Support local farmers

Organic food has gone large scale, global, and corporate. Yet the growing popularity of organic food with consumers is cold comfort to many small farmers who saw the organic label as their niche – their way to survive in an increasingly corporate and globalized marketplace.

If factory farms can earn organic certification – if organically labeled crops can be imported from countries with lower production standards and labor costs – what will separate them from the local farmer's product on the grocery-store shelf? Growing food organically was a rejection of the use of chemical pesticides, herbicides, and fertilizers that had become the crutch of large-scale agriculture.

However, many family farmers also saw organic production as a way to compete with the big guys – a way to get a better price than larger processors were willing to offer.

That strategy worked, and as demand for organic products increased, the industry created a set of standards spelling out just what it means to be "organic."

Yet, even as the US Department of Agriculture prepares to finalize the rules for products bearing the organic label, the advantages to family farmers in the marketplace are vanishing.

Moreover, many people cringe at the thought of big food conglomerates selling under the organic label. We've invested the term "organic" with more attributes than it literally contains.

The organic label describes only one part of how food is grown. Yet we associate the term with small, local producers because that's what the original back-to-the-land farmers were. It's hard to think of using "organic farmer" without the word "small" somehow attached.

The mainstreaming of organic foods is a good thing – even at the corporate agriculture level. Corporate co-opting of organic agriculture is changing the norm – offering healthier foods with less chemical pollution to a greater number of people than had access to these foods before.

The term "organic" may seem to mean a little less, but as its rarity fades and popularity with consumers grows, the assumptions of corporate agriculture could change for the better. Meanwhile, the more land in organic production, the fewer petrochemicals put into the soil, water, air, and – of course – our food.

However, none of this helps the family farmers who now have lost their niche in the marketplace. If organic no longer necessarily means grown on family farms, how is the small farmer going to survive in the marketplace?

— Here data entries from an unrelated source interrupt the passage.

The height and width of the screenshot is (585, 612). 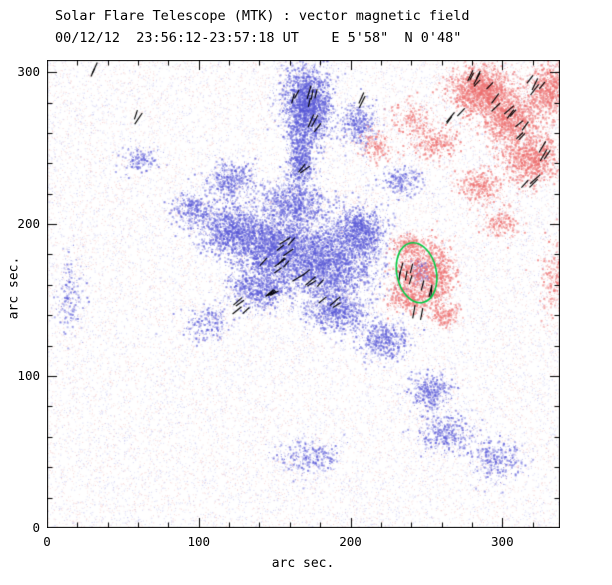 I want to click on y-tick-label: 300, so click(x=28, y=71).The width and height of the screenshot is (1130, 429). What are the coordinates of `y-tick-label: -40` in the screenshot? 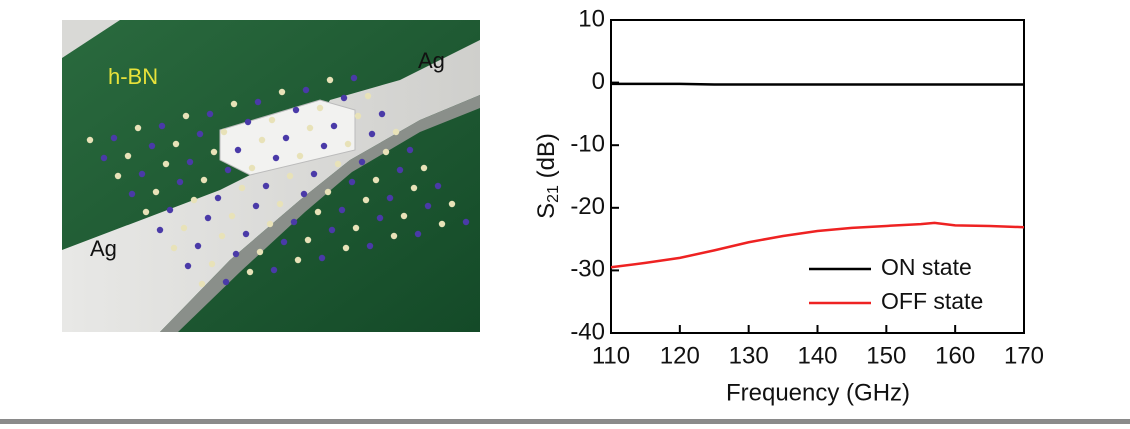 It's located at (588, 332).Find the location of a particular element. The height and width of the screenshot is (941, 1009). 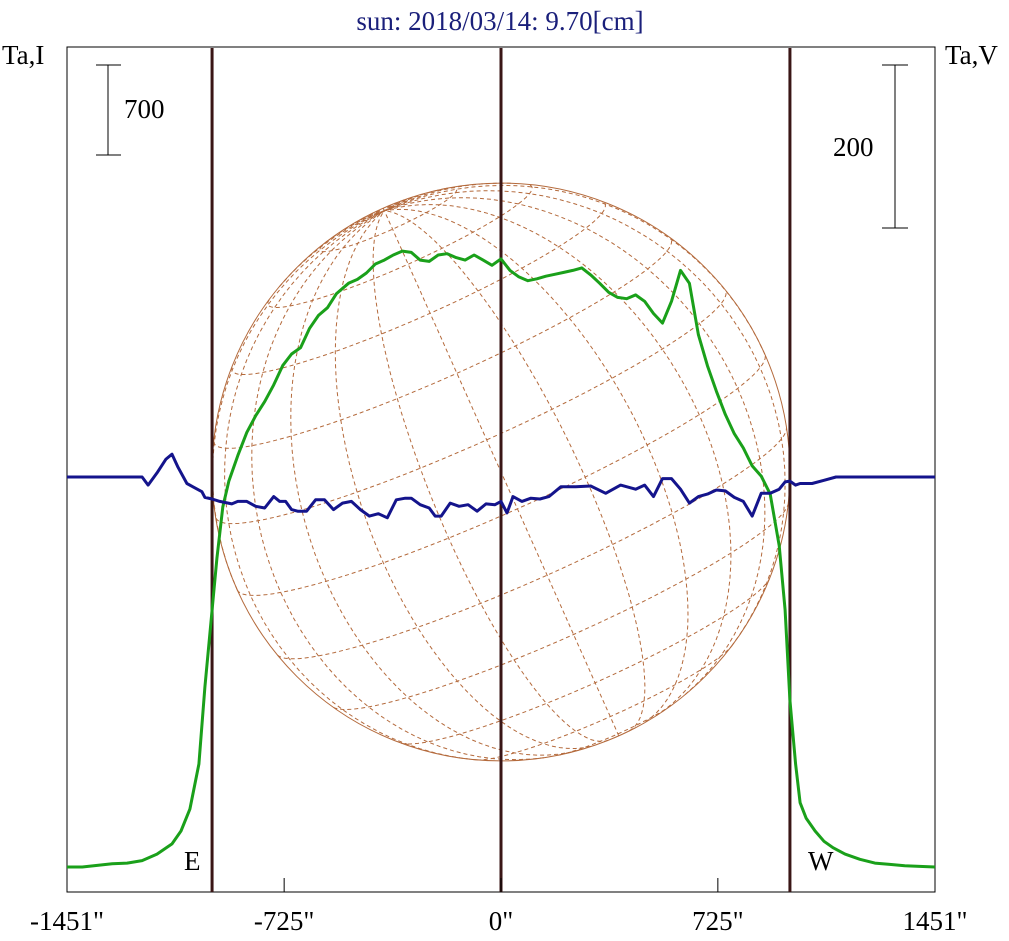

right-scale-bar is located at coordinates (895, 146).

The answer is already building around the country. It goes by different names but the basic premise is this: Food grown and processed locally is more sustainable for the global environment, as well as the local land, the farmer, and the community. It is also fresher and may be healthier as well.

In Portland, Ore. farmers are working with the local chapter of the Chefs Collaborative to ensure that chefs feature local and seasonal foods in their restaurants and promote them within the community – thus giving the local farmer a higher price and profile for his product.

Chefs are important because a single chef's buying decision determines the foods served to thousands of people each month.

A farmer-chef directory in Portland provides a guide to local and seasonal products. The directory links supply and demand for local produce and strengthens connections between chefs and small-scale farmers. Chefs buy directly from the farmer, which gives producers a bigger part of the consumer's food dollar. In return, the chefs get better-tasting and fresher food – all while helping to create local, seasonal, and sustainable food networks.

Additionally, farmers' markets are springing up all over the country, featuring a marketplace where farmers can sell directly to consumers – usually for much better prices than offered by bulk processors. These markets offer an opportunity for consumers to get the freshest food possible – as well as to see the faces of the people who grow the food they eat.

The next step is getting shelf space in local stores – with signs that educate consumers on who the farmer is and where the product came from – thus offering the choice between the local product over the corporate or imported.

The advantage small farmers can exploit – and that corporate farms cannot – is their relationship with the consumers. Building relationships is more important than labels in the long run. Even if a farmer can't get certified because of the costs, they can explain the practices they use to the people who buy their food.

These relationships are being built through food co-ops, regional food networks, farmer-chef connections, and community-supported agriculture programs where individual households invest in the farm's production.

The corporatization of organic food has made us realize – none too soon – that sustainable food is more than just the absence of pesticides. It has awakened us to the more complex relationship required if we are to pursue sustainable food production in our communities and around the world.

• Ed Hunt is editor in chief of Tidepool.org.